Hey! It’s May! I’m starting to classify us as…drum roll please…officially in the SUMMER 2014 TV SEASON. And there’s no better way to kick it off than with a grim gothic horror series set in Victorian England! Let’s do this thing.
More so than most pilots, Penny Dreadful is dreadfully hard to get a sense of in one episode, leaving a lot of its premise to be yet assembled in future episodes. The show seems promising, but will probably require another episode or two viewed to know for sure because of how little we actually get in this episode. I’m interested in watching more, but more hesitant to anoint it as a must-see pilot, or to be too excited about the upcoming season, because I need a few more bites to really get a better sense of it.

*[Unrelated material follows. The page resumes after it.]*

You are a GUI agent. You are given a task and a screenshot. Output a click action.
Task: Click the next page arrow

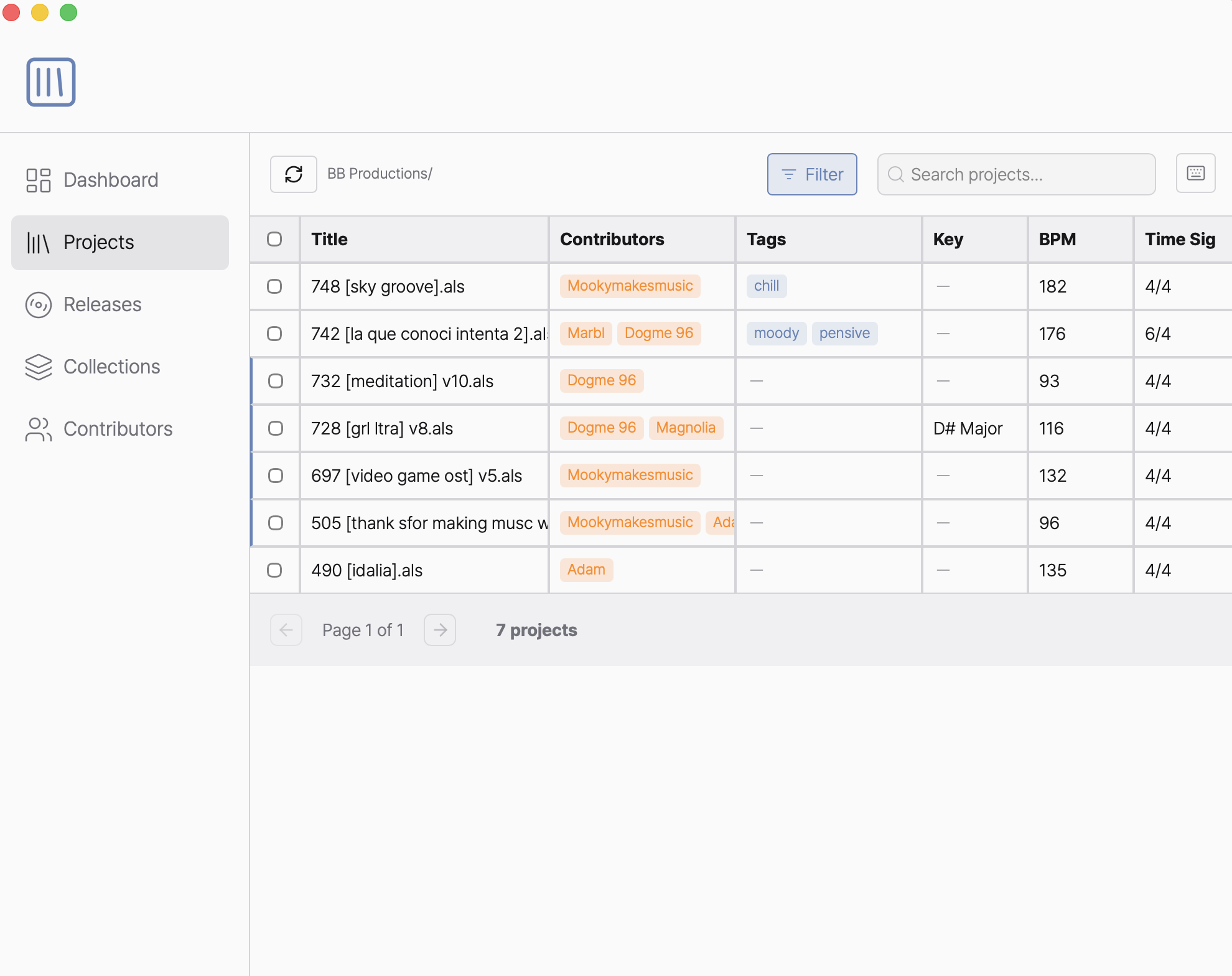click(440, 630)
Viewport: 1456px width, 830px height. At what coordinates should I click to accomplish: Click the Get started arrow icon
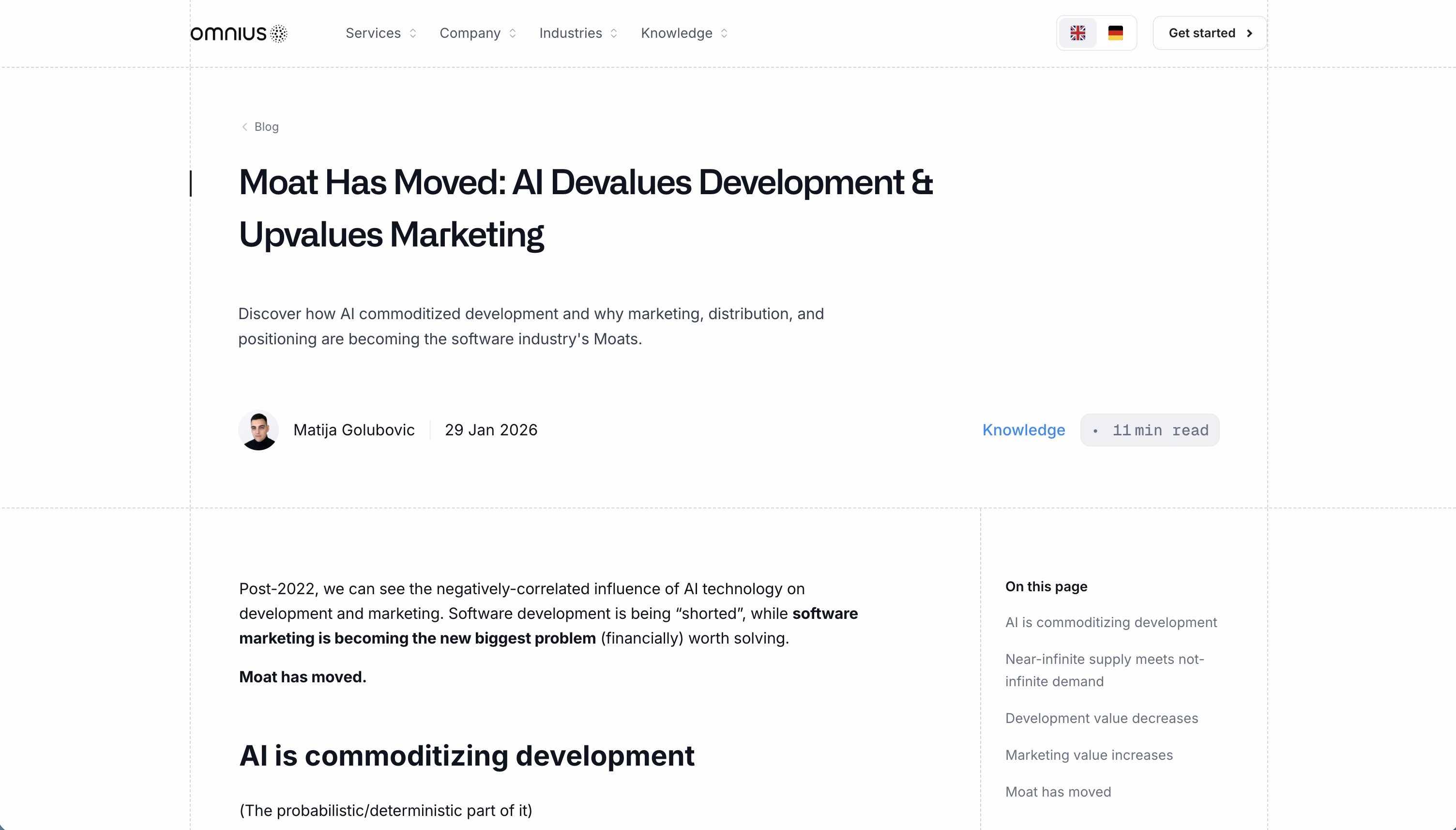(1249, 33)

Here’s what we do get though. Penny Dreadful has what seems like a League of Extraordinary Gentleman-like set up. If you’re unfamiliar with that excellent comic book and fairly putrid movie adaptation, it’s basically a cobbling together of a bunch of Victorian england-era literary all-star characters all together into a gritty real life world.
Josh Hartnett, long absent from film and television, plays the American showman and gunsmith Ethan Chandler, new to England, and one of the only major characters not in some way lifted from literature. He’s doing Buffalo Bill-style wild west shooting shows, half showmanship and half marksmanship displays. He’s an inveterate drinker and womanizer, enjoying the show business lifestyle when he’s recruited by Eva Green’s Vanessa Ives to assist her with a dangerous task that will require his quick trigger finger.
Ives seems to have some connection to the supernatural, and she does a bunch of time creepily quasi-praying a weird creepy church with an upside down satanic church. So too does Timothy Dalton’s Max Murray; his daughter was taken away by vampires, and the two of them bring Chandler along to infiltrate a nest. The vampires are not the sexy vampires of True Blood and The Vampire Diaries; instead, they’re disgusting, and creepy, more reminiscent of Walking Dead zombies and some points. They’re scary; a reminder that original vampires were supposed to be terrifying and not cool. When they kill one and bring back its corpse, they recruit occult doctor Victor Frankenstein to take a look. Later, we see him bringing his eponymous monster to life.
Penny Dreadful is intriguing but feels incomplete. The gothic horror sensibility which reminds me of what made the League comic work as well; a sense of the supernatural, but rooted in its place and time in a meaningful way. Combining a period piece and the supernatural seems like an obvious gambit, considering what’s popular on television at the moment, but it could easily go very wrong, and has in the past (see, unfortunately, the League of Extraordinary Gentlemen film), and it’s to Penny Dreadful’s credit that both of those two key genre elements feel fully formed and not out of place.
The mood is right; it’s weird and eerie rather than romantic. As mentioned above the vampires don’t look sexy, they look creepy as all hell. Frankenstein seems largely off his rocker, and Vanessa Ives is engaging in creep-tastic behavior with spiders and potential satanic worship for much of her screen time.. Josh Hartnett’s American is the viewer’s stand in, not coincidentally as the only American on an American-made show set in England. He’s us, with no accent, with our sense of exaggerating nation-making myth, and bluster and braggadocio above actually experience. He talks a big game but he lives in the world of show business and illusion, and has never been exposed to the unreal. And like all good Americans, he’s repulsed, creeped out, kind of terrified, but also curious, and insistent upon knowing more just to prove that he can.
What the hell is going on? Where is this going? I have absolutely no idea. Unlike The Returned, the landmark recent show for me in terms of I-have-no-idea-where-this-is-going after the pilot, I feel like I know the genre and the mood, both of which were very up for grabs throughout almost The Returned’s entire first season. Rather, it’s the basic plot arc in question, as well as the characters and they’re relationship to the stories on which they’re based.
Do the characters work? I’m not sure. Does the plot make sense, and does it matter? I don’t know. But, it passes the pilot test of having at least one quality that makes it stand out and calls for another episode. The mood works.
Will I watch it again? Yes, I wll. I’m not sure it’s going to be good, and I feel like I know less from one episode than I do from most shows, but there’s at least a halfway decent chance it wil
l be good, and that’s more than enough reason to watch a second episode.